Self-Improving Search & AI-Powered Search Engines

STORM

Shao et al. (2024) (Shao et al., 2024) introduced STORM (Synthesis of Topic Outlines through Retrieval and Multi-perspective question asking), a system that writes Wikipedia-style articles through multi-turn search and synthesis. STORM first researches a topic by simulating conversations with topic experts (generated by the LLM), using each expert's questions to drive targeted searches. It then synthesizes the gathered information into a structured article with proper citations. The multi-perspective approach is crucial: by generating diverse expert personas (a historian, an economist, a social scientist), STORM produces questions from different angles, leading to more comprehensive coverage than a single-perspective approach. In a rubric-based human evaluation on the FreshWiki dataset, experienced Wikipedia editors rated STORM's articles as comparable in breadth and organization to real Wikipedia articles, though as a qualitative finding the human-written articles still exhibited deeper analysis and more nuanced contextualization.

Deep Research Systems

A major trend in agentic search is the development of "deep research" systems that autonomously conduct comprehensive research on complex topics, producing detailed reports with citations.

OpenAI Deep Research (2025) (OpenAI, 2025) uses o3-based reasoning with iterative web search to produce multi-page research reports. The system plans a research strategy, executes dozens to hundreds of searches, reads and synthesizes the results, and produces a structured report with citations, all autonomously. It is among the more capable deployed instantiations of agentic search, handling complex research questions that would take a human hours of searching and reading, though precise comparisons depend on the benchmark (for example, BrowseComp (Wei et al., 2025) or GAIA (Mialon, 2024)) used.

Google Gemini Deep Research (2025) (Google, 2025) similarly combines Gemini's reasoning with Google Search to produce comprehensive research reports. The system creates a research plan visible to the user, then executes the plan autonomously.

The two differ mainly in user control over the research process: Gemini Deep Research surfaces an editable research plan before execution, giving the user a checkpoint to steer scope, whereas OpenAI Deep Research plans and executes more autonomously with less mid-run intervention. These systems demonstrate the practical viability of fully autonomous multi-step search for real-world research tasks.
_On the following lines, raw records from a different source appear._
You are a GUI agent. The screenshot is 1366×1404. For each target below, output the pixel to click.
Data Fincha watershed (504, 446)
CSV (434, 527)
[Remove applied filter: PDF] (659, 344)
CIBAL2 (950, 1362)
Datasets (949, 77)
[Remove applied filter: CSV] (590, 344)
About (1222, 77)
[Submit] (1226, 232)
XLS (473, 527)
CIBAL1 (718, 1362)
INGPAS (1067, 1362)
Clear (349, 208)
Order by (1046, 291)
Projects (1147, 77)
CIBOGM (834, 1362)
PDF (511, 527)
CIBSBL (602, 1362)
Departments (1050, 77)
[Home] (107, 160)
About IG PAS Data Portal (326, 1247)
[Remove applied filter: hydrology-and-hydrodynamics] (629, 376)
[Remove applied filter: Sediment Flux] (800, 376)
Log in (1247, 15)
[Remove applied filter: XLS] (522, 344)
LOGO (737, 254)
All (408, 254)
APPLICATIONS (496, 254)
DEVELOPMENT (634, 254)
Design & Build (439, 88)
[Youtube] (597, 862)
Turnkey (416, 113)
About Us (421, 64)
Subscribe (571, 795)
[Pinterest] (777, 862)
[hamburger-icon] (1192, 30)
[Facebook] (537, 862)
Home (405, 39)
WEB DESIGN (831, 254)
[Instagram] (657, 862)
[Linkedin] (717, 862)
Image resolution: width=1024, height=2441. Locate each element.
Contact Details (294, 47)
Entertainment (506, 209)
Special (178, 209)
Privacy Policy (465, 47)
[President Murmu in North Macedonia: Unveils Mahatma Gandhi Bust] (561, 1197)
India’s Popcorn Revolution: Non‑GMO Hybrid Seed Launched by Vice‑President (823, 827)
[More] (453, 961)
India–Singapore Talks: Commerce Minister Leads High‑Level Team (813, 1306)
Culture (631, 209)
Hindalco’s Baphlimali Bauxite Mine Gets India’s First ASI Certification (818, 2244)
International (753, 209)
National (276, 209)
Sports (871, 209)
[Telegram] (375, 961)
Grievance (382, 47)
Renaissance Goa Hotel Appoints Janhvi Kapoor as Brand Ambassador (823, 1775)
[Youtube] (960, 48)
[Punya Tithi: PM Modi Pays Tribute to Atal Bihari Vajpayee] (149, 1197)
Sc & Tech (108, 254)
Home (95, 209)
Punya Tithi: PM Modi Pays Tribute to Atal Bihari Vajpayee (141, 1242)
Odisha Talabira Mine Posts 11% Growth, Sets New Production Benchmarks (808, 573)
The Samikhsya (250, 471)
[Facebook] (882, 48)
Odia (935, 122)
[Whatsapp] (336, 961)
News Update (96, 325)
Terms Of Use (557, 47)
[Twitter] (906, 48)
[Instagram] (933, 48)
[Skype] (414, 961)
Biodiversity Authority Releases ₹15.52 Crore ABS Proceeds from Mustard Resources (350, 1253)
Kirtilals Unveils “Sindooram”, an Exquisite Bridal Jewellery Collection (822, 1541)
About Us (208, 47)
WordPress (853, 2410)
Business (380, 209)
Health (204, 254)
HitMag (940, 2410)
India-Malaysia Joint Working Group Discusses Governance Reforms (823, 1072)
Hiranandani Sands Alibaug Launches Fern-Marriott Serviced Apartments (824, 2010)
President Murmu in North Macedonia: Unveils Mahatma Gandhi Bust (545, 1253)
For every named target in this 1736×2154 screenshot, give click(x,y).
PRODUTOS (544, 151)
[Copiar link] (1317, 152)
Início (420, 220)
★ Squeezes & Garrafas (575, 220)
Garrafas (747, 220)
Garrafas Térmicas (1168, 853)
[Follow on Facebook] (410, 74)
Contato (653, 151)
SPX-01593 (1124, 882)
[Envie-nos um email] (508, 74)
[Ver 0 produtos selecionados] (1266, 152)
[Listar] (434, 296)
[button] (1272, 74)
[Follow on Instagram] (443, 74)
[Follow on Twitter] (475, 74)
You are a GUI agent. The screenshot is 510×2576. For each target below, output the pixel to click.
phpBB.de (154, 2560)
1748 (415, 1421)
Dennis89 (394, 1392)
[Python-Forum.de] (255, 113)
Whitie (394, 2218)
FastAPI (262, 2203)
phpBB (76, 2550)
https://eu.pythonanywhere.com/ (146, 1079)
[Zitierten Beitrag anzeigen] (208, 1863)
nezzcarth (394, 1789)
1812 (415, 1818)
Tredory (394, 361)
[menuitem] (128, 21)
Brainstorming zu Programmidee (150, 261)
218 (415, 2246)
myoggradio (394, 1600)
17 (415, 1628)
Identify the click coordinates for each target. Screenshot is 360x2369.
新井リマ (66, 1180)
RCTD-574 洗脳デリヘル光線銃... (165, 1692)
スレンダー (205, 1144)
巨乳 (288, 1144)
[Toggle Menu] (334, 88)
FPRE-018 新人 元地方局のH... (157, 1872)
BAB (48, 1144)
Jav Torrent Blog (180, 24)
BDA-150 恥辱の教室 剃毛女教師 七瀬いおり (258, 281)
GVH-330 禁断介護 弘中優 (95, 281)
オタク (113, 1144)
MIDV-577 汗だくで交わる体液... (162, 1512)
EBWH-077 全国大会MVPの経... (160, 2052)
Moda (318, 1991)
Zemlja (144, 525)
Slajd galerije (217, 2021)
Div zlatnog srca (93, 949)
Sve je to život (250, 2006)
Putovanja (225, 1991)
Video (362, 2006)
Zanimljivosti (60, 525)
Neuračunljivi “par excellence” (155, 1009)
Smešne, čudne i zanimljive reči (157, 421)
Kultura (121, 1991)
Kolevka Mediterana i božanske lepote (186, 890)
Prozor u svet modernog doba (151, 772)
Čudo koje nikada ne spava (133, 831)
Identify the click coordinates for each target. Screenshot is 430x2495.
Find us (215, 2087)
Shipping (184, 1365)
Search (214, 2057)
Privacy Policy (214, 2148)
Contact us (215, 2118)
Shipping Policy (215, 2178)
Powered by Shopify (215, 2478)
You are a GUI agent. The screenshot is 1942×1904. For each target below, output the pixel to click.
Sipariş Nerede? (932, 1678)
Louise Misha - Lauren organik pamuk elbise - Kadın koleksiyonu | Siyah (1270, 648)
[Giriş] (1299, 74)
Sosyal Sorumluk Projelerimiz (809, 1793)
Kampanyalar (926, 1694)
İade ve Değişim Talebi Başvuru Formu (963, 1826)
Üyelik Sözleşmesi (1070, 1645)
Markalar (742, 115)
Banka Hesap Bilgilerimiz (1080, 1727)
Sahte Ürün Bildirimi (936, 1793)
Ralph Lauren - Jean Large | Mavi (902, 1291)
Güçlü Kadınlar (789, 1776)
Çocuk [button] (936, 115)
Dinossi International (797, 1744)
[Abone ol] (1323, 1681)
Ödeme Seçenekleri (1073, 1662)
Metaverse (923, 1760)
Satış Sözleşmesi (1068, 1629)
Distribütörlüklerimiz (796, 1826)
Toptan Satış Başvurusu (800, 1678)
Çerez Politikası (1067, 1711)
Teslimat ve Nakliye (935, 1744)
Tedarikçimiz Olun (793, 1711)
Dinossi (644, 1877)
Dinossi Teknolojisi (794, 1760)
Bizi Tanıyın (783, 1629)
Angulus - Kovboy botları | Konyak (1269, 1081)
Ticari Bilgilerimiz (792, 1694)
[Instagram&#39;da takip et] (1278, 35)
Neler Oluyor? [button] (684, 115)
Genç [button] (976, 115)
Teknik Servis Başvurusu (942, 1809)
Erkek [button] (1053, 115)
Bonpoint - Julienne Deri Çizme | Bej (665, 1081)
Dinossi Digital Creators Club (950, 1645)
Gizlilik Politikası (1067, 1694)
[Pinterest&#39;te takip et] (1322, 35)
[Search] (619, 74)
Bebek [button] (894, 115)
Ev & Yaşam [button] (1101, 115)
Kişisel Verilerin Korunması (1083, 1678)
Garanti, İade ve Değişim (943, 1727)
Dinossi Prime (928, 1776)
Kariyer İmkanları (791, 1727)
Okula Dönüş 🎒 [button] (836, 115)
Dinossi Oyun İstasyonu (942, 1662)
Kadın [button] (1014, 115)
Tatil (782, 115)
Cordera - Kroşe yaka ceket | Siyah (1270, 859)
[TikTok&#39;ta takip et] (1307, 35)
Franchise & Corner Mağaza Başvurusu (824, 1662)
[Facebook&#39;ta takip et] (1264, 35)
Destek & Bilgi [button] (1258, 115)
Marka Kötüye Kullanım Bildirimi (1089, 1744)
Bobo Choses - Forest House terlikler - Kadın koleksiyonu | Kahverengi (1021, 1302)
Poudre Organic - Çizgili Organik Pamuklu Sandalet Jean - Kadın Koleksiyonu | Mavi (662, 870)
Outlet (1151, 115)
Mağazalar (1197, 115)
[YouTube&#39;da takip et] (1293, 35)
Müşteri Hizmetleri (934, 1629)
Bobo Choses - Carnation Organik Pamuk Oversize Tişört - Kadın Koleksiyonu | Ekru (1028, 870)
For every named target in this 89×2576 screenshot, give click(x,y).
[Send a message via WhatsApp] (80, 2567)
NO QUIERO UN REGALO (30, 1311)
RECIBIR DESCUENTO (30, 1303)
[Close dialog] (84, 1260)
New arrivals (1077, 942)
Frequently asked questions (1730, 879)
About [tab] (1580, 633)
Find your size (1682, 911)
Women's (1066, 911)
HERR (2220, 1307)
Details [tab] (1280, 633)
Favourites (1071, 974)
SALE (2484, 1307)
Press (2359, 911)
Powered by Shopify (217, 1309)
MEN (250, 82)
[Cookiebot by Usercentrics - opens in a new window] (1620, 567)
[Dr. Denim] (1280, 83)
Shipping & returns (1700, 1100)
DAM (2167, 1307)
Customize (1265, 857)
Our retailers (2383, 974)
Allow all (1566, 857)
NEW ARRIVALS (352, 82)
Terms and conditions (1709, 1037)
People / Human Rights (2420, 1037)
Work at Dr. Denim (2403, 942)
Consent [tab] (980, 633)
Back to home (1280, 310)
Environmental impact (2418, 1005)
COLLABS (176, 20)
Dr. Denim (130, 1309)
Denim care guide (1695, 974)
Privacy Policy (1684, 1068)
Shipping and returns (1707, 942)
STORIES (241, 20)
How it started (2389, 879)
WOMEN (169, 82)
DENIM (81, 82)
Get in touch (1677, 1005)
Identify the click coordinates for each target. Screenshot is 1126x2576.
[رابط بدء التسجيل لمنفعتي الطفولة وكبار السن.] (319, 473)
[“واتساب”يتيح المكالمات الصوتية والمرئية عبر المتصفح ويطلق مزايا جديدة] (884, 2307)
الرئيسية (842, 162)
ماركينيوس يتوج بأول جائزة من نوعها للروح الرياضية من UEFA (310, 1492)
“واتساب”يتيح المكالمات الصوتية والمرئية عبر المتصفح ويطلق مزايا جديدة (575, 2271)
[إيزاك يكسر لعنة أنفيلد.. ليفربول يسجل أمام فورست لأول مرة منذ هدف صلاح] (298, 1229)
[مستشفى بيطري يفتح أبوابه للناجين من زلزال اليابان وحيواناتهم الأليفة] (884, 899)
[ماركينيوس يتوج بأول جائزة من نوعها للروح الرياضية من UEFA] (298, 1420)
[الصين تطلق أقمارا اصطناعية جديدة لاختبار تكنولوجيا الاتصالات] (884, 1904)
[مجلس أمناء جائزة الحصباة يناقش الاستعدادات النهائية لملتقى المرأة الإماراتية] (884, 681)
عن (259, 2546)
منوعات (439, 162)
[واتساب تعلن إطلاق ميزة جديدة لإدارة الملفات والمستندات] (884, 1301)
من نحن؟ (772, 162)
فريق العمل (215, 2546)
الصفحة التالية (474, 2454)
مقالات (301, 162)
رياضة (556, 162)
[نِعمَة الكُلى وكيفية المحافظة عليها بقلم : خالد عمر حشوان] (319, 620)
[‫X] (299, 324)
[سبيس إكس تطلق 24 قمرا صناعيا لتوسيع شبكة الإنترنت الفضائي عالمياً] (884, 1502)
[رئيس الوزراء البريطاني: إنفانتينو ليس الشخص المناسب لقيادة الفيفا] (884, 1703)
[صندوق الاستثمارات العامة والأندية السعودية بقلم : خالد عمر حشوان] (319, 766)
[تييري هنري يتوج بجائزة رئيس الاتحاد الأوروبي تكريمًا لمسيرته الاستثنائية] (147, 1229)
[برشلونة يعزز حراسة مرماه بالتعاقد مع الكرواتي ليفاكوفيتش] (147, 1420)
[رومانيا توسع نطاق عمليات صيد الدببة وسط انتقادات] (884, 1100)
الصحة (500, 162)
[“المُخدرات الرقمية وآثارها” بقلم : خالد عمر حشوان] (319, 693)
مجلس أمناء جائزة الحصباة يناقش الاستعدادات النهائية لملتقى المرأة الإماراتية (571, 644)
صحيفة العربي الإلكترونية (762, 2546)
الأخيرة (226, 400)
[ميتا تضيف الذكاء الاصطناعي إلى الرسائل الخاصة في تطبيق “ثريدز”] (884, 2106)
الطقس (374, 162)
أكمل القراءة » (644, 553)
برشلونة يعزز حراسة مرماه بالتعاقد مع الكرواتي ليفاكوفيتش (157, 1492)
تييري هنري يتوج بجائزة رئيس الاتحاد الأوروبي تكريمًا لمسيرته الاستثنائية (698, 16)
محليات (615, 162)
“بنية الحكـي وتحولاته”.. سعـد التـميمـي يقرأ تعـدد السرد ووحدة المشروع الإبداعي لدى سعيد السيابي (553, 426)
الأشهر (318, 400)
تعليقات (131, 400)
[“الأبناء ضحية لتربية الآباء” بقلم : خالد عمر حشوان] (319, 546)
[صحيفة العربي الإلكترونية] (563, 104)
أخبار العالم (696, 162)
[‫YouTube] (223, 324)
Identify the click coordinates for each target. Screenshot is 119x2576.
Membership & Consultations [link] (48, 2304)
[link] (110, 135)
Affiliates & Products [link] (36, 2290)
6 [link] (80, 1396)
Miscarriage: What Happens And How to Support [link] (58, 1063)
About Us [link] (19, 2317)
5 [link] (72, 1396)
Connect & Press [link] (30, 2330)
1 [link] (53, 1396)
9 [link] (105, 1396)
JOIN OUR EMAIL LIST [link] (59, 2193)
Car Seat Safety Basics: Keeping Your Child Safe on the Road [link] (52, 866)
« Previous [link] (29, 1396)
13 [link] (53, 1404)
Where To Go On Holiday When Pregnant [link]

The key challenge they address is scope management: knowing when enough information has been gathered and when to stop searching, balancing thoroughness against computational cost.

Several research systems implement iterative search loops where the model alternates between retrieval, reading, and query refinement [@xu2024search, @kim2023tree]. Each iteration refines the model's understanding, enabling it to ask more targeted questions. The theoretical justification is clear: a single search query can only capture one facet of a complex information need, while iterative refinement progressively narrows the gap between the user's actual information need and the retrieved evidence. Empirically, iterative retrieval systems consistently outperform single-pass retrieval on multi-hop benchmarks: IRCoT (Trivedi et al., 2023) showed that interleaving retrieval with chain-of-thought reasoning improves multi-hop QA F1 by roughly 5 to 9 points on HotpotQA and MuSiQue (and up to 15 points on 2WikiMultihopQA) over single-pass retrieval. Key techniques include:

Query reformulation: Rewriting queries based on initial results to find more relevant information, using techniques ranging from rule-based expansion (adding synonyms, removing ambiguous terms) to LLM-based rewriting (Ma, 2023). HyDE (Gao et al., 2023) uses hypothetical document generation: the LLM generates a hypothetical answer to the question, and this hypothetical answer is used as the search query, often retrieving more relevant documents than the original question because the hypothetical answer is expressed in the vocabulary of potential target documents.
Gap detection: Identifying what information is still missing and generating targeted queries to fill those gaps. This requires the model to maintain an explicit representation of its current knowledge state and compare it against the requirements of the original question.
Evidence verification: Cross-checking claims against multiple sources before including them. When sources disagree, the system must assess source reliability and present the disagreement transparently.
Confidence-based stopping: Terminating search when the model's confidence in its answer exceeds a threshold. This connects to the optimal stopping problem from decision theory: searching too little produces incomplete answers, while searching too much wastes resources and can introduce noise from marginally relevant results.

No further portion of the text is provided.